> [What you have to do]:
Show every line of the data below that includes the word "will".

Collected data
=-=-=-=-=

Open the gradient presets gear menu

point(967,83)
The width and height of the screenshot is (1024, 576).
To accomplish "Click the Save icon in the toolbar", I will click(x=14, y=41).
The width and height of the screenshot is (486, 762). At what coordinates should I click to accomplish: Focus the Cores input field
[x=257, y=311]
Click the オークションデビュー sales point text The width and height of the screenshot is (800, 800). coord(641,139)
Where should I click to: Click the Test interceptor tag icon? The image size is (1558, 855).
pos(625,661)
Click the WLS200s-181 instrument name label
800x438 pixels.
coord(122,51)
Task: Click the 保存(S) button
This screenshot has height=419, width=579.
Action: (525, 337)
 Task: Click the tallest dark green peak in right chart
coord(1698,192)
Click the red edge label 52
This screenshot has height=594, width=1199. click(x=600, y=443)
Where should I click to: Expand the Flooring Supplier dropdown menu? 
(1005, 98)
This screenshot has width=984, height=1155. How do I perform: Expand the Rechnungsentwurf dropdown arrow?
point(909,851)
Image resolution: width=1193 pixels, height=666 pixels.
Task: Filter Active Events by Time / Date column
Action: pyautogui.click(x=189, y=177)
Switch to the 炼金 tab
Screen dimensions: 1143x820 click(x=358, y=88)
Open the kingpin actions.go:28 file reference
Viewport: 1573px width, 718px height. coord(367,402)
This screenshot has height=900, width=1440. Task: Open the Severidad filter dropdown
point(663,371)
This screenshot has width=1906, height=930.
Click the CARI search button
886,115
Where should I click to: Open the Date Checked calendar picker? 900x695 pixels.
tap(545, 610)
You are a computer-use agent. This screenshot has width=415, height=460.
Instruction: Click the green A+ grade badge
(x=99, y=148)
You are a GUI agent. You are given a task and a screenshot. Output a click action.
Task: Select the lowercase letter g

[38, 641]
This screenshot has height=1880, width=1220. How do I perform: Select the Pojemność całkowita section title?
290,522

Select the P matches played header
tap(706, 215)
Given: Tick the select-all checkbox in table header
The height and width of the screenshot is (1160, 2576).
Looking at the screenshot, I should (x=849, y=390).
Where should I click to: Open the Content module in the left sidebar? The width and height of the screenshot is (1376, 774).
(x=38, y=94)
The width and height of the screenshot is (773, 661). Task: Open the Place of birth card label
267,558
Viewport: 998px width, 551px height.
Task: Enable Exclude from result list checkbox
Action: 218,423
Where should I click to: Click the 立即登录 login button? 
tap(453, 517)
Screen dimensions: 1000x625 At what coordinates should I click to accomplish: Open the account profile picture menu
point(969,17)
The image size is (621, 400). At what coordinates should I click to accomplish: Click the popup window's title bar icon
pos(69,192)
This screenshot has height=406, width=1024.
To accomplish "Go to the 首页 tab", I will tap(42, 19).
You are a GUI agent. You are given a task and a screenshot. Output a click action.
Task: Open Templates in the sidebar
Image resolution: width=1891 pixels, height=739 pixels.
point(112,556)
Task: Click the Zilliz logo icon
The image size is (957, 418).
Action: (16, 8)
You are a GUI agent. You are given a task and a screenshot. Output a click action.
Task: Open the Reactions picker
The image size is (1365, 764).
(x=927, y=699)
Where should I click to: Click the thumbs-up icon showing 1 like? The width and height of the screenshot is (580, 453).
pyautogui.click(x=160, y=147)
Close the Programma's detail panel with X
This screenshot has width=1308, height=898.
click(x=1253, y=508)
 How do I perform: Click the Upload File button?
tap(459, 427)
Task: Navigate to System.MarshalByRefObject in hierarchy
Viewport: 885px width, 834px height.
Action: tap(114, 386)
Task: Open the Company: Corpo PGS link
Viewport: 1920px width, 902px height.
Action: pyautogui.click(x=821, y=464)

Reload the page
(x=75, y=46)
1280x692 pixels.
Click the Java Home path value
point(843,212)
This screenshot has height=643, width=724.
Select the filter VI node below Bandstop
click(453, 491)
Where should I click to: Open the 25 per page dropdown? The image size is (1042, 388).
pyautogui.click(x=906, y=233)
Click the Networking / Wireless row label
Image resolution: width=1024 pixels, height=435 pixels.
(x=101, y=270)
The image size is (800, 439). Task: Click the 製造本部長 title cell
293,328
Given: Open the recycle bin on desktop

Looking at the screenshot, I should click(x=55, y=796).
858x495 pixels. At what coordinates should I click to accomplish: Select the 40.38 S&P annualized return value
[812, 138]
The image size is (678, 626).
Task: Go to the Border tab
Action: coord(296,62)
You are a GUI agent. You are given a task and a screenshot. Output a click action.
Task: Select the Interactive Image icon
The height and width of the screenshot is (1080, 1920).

=-=-=-=-=

> [Answer to this problem]:
To accomplish "Click the Save icon in the toolbar", I will click(x=14, y=41).
To accomplish "Go to the 首页 tab", I will tap(42, 19).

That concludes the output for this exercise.